The following two variables specify the paths where the forecast and observation data are stored:

In [None]:
era5_dir = '/nr/samba/PostClimDataNoBackup/CONFER/EASP/raw_predictors/'
chirps_dir = '/nr/samba/PostClimDataNoBackup/CONFER/EASP/precip/chirps/'
indices_dir = '/home/michael/nr/samba/PostClimDataNoBackup/CONFER/EASP/fls/predictors/'
anomaly_dir = '/nr/samba/PostClimDataNoBackup/CONFER/EASP/precip/chirps/seasonal/halfdeg_res/'
eof_dir = '/home/michael/nr/samba/PostClimDataNoBackup/CONFER/EASP/eofs/chirps/halfdeg_res/'
fcst_dir = '/home/michael/nr/samba/PostClimDataNoBackup/CONFER/EASP/fls_pred/chirps/seasonal/halfdeg_res/'

Now, we set a number of parameters defining our forecast domain, training period, forecast year, etc.:

In [None]:
year_clm_start = 1993     # first year of the climatological reference period
year_clm_end = 2020       # last year of the climatological reference period

year_train_start = 1981   # first year of the training period
year_train_end = 2020     # last year of the training period

year_fcst = 2020          # year in which forecasts should be generated
month_init = 8            # month in which the forecast should be generated (based on data of the preceding month)
season = 'OND'

lon_bnds = [20, 53]       # longitude range of the domain of interest
lat_bnds = [-15, 23]      # latitude range of the domain of interest

period_clm = [year_clm_start, year_clm_end]
period_train = [year_train_start, year_train_end]

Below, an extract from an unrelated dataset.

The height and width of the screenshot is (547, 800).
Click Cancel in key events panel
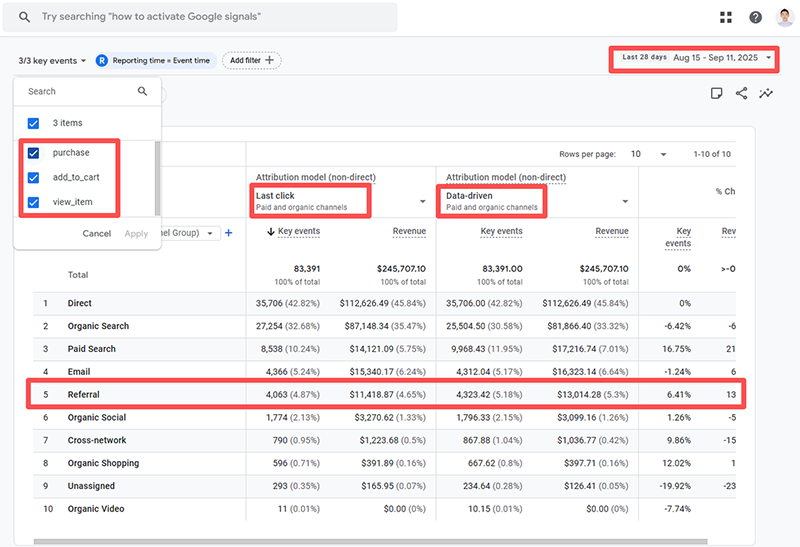point(97,234)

If not already available, load CHIRPS data, calculate seasonal precipitation anomalies, EOFs, and factor loading, and save out.

### CHIRPS Data

##### Loading data

In [None]:
# Temporary directory for storing results
val_dir = "/nr/samba/user/ahellevik/CONFER-WP3/validation_data/"

# Load data
year, lat, lon, prec_data = load_raw_data(chirps_dir, "chirps", [*range(year_train_start, year_train_end+1)], season, lat_bnds, lon_bnds) # 1993, 2021


##### Get anomalies and normalized anomalies

In [None]:
# Get anomalies
if not path.exists(f'{val_dir}chirps_anomalies.nc'):
    # Calculate anomalies
    anomalies = calculate_anomalies(prec_data, year, period_clm)
    # Save anomalies
    save_anomalies(anomalies, year, lat, lon, val_dir, normalized=False)
else:
    anomalies = xr.open_dataarray(f'{val_dir}chirps_anomalies.nc', engine='netcdf4')
    anomalies = anomalies.values

In [None]:
# Get normalized anomalies
if not path.exists(f'{val_dir}chirps_anomalies_normal.nc'):
    # Apply the transformation to the anomalies data
    anomalies_normal = quantile_mapping(anomalies, year, period_clm)
    # Save normalized anomalies
    save_anomalies(anomalies_normal, year, lat, lon, val_dir, normalized=True)
else:
    anomalies_normal = xr.open_dataarray(f'{val_dir}chirps_anomalies_normal.nc', engine='netcdf4')
    anomalies_normal = anomalies_normal.values

##### Get EOFs and factor loadings

In [None]:
# Get EOFs
if not path.exists(f'{val_dir}chirps_eofs.nc'):
    # Calculate EOFs
    n_eofs = 7  # Number of EOFs to compute
    eofs, pcs, var_fracs = compute_eofs_pcs(anomalies_normal, n_eofs)
    # Reshape EOFs to 3D (n_eofs, lat, lon)
    eofs_reshaped = eofs.reshape((n_eofs, len(lat), len(lon)))
    # Save EOFs, PCs and variance fractions
    save_eofs_pcs(eofs_reshaped, pcs, var_fracs, year, lat, lon, val_dir)
else:
    eofs_reshaped = xr.open_dataarray(f'{val_dir}chirps_eofs.nc', engine='netcdf4').values
    pcs = xr.open_dataarray(f'{val_dir}chirps_pcs.nc', engine='netcdf4').values
    var_fracs = xr.open_dataarray(f'{val_dir}chirps_var_fracs.nc', engine='netcdf4').values

### ERA5 Data

If not already available, load ERA5 data, calculate indices, and save out. Otherwise, load ERA5 data.

##### Get ERA5 indices

In [None]:
# Get era5 indices
# Define the file path
era5_indices_path = f'{val_dir}era5_indices.nc'
# Shared between all indices
months = list(range(1, 13))

if not path.exists(era5_indices_path):
    # Load needed data
    load_years = [i for i in range(min(year_train_start, year_clm_start), max(year_train_end+1, year_clm_end+1))]
    # Load sst data
    sst_data = load_raw_data(era5_dir, "sst", load_years, season)
    # Load uwind200 data
    uwind200_data = load_raw_data(era5_dir, "uwind200", load_years, season)
    # Load uwind850 data
    uwind850_data = load_raw_data(era5_dir, "uwind850", load_years, season)

    # Calculate indices
    era5_indices = get_all_indices(sst_data, uwind200_data, uwind850_data, period_clm, period_train, months)
    # Save indices
    # Convert DataFrame to xarray Dataset for saving
    ds = era5_indices.set_index(['year', 'month']).to_xarray()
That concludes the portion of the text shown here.